Your goal: Copy each line of the material in which the word "click" appears.

The data:
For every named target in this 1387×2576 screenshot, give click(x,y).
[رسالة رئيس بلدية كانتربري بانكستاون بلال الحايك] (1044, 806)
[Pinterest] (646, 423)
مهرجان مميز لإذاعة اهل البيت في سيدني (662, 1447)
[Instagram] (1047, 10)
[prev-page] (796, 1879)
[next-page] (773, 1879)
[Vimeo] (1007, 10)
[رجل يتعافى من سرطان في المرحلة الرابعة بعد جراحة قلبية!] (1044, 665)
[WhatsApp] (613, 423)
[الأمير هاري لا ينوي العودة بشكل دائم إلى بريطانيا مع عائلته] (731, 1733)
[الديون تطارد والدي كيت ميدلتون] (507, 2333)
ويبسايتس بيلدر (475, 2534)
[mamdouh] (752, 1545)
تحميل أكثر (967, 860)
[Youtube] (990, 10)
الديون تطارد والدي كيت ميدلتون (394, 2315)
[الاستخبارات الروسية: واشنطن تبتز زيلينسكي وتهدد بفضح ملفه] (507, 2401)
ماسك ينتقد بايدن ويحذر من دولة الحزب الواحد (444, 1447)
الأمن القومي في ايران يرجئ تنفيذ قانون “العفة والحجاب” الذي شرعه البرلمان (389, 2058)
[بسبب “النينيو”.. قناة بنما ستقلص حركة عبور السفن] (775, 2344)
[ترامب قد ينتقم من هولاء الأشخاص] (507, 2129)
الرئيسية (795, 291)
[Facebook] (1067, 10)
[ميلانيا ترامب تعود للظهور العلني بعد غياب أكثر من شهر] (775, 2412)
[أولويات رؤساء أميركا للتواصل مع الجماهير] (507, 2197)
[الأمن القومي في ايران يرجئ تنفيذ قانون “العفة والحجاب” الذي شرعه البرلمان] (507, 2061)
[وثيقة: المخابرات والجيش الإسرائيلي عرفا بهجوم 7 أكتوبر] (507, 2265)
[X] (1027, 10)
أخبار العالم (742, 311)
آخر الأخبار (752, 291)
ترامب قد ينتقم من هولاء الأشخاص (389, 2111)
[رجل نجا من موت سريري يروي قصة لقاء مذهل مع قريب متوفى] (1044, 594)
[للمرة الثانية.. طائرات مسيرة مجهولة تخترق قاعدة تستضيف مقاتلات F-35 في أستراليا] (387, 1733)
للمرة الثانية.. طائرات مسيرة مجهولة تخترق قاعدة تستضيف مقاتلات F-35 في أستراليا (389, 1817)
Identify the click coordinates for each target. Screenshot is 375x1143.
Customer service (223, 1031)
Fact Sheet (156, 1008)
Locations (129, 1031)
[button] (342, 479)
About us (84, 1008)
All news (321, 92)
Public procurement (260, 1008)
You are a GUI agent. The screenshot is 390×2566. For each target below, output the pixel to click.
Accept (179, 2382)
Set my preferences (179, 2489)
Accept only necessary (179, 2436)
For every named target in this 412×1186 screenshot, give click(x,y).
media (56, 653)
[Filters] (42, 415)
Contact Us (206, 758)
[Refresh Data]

The answer:
For every named target in this 1387×2576 screenshot, give click(x,y).
Identify the click coordinates for each target. Screenshot is 375x1143.
You are a GUI agent. The screenshot is 390×2566. For each target below, output the pixel to click.
For every named target in this 412×1186 screenshot, give click(x,y).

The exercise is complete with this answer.